General Secretary of AICC for Kerala & Lakshadweep
- In office 11 September 2020 – 23 December 2023
- Appointed by: Sonia Gandhi

Minister of State for Agriculture and Food Processing Industries
- In office 28 October 2012 – 16 May 2014
- Prime Minister: Manmohan Singh

Member of Parliament, Rajya Sabha
- In office 2004–2014
- Constituency: Maharashtra

20th President of Bihar Pradesh Congress Committee
- In office 1988–1989
- AICC President: Rajiv Gandhi
- Preceded by: Dumar Lal Baitha
- Succeeded by: Jagannath Mishra

6th President of Indian Youth Congress
- In office 1982–1985
- Preceded by: Ghulam Nabi Azad
- Succeeded by: Anand Sharma

Personal details
- Born: 16 January 1951 (age 75) Patna, Bihar, India
- Party: Indian National Congress (1972–1999; 2018–present)
- Other party: Nationalist Congress Party (1999–2018)
- Spouse: Hena Tariq ​(m. 2001)​
- Children: 5
- Occupation: Politician

= Tariq Anwar (politician) =

Member Of Parliament, Loksabha

Tariq Anwar (born 16 January 1951) is an Indian politician from the Indian National Congress (INC), and a Member of Parliament representing Katihar (Lok Sabha constituency) in Bihar, India. He served as the Minister of State for Agriculture and Food Processing Industries between 2012 and 2014.

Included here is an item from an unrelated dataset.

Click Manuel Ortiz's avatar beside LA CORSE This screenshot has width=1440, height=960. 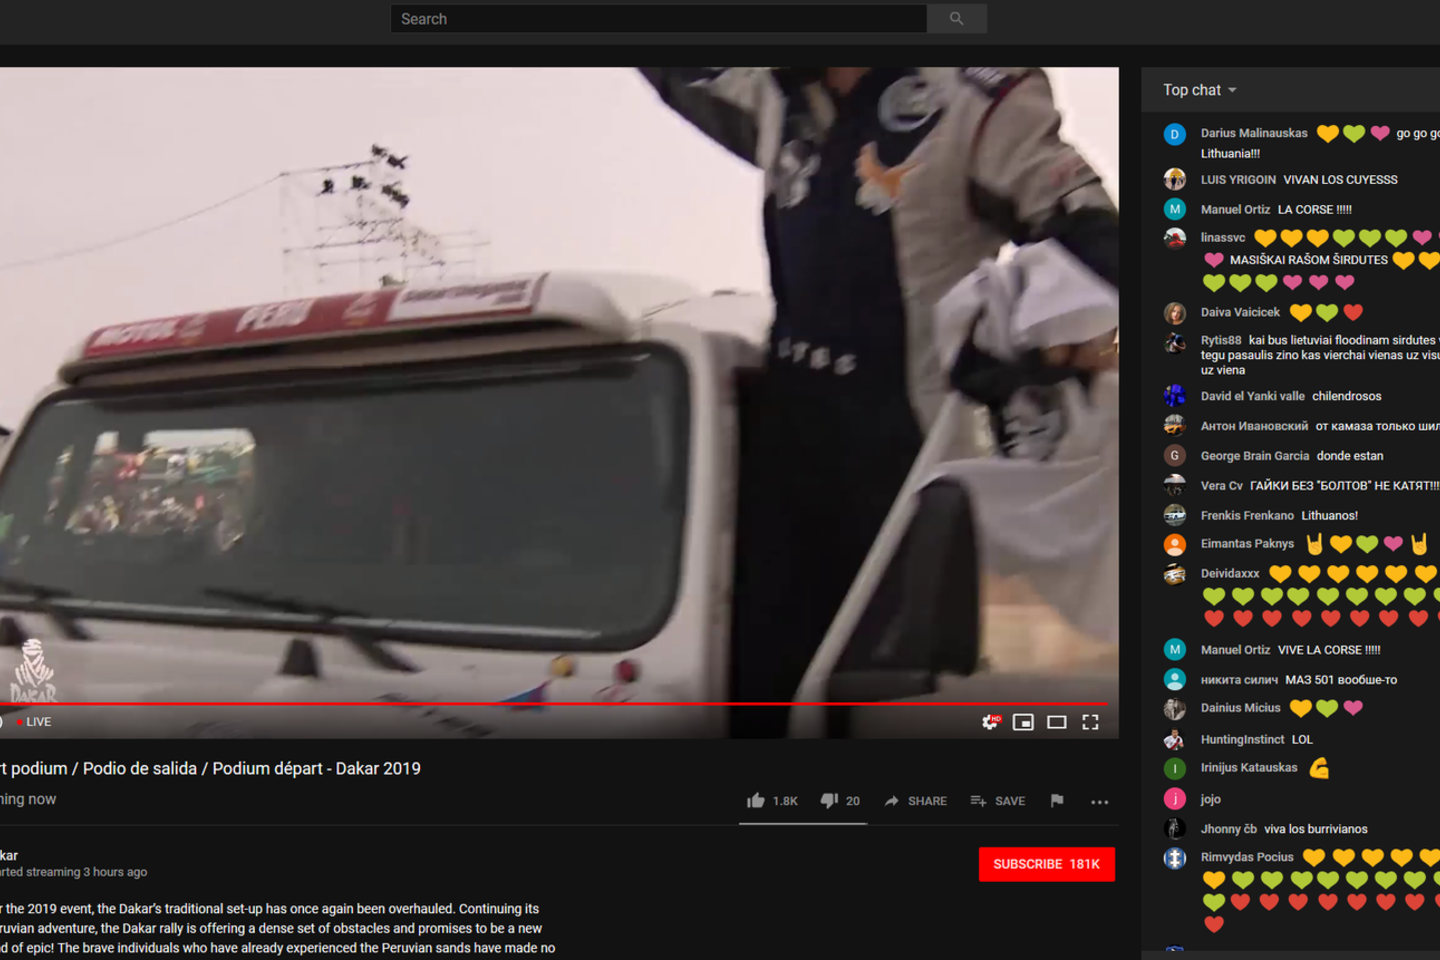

Anwar has been a member of the Indian Parliament for more than three decades – elected six times to the Lok Sabha, the lower house, from Katihar, and two times to the Rajya Sabha, the upper house, from Maharashtra. He quit the INC over a presidency dispute of the party in 1999 and formed the Nationalist Congress Party along with Sharad Pawar and P. A. Sangma, before resigning 19 years after, and re-joining the INC in 2018. Anwar has been appointed both general secretary in charge of poll-bound Kerala and a member of the Congress Working Committee (CWC).

== Early life ==
Tariq Anwar was born as Shah Tariq Anwar to Shah Mushtaque Ahmad, former Member of the Bihar Legislative Assembly from the Sikandra Assembly constituency and Bilquis Jahan on 16 January 1951 in Arwal, Bihar.

He is grandson of the Shah Mohammad Zubair, a freedom fighter. Brothers of his grandfather were Shah Mohammad Umair, Shah Zohair. His grandfather is known to be the maker of Shri Krishna Sinha.

He has a B.Sc degree from Magadh University, Bodh Gaya, Bihar.

== Career ==
Anwar joined the Indian National Congress in 1972. His political career began a student leader. He contested his first Lok Sabha election from Katihar on a Congress ticket in 1977 which he lost before winning three year later. He has been the national president of Indian Youth Congress. In 1989, he was offered the post of the minister of finance in the government of Bihar, headed by Satyendra Narayan Sinha.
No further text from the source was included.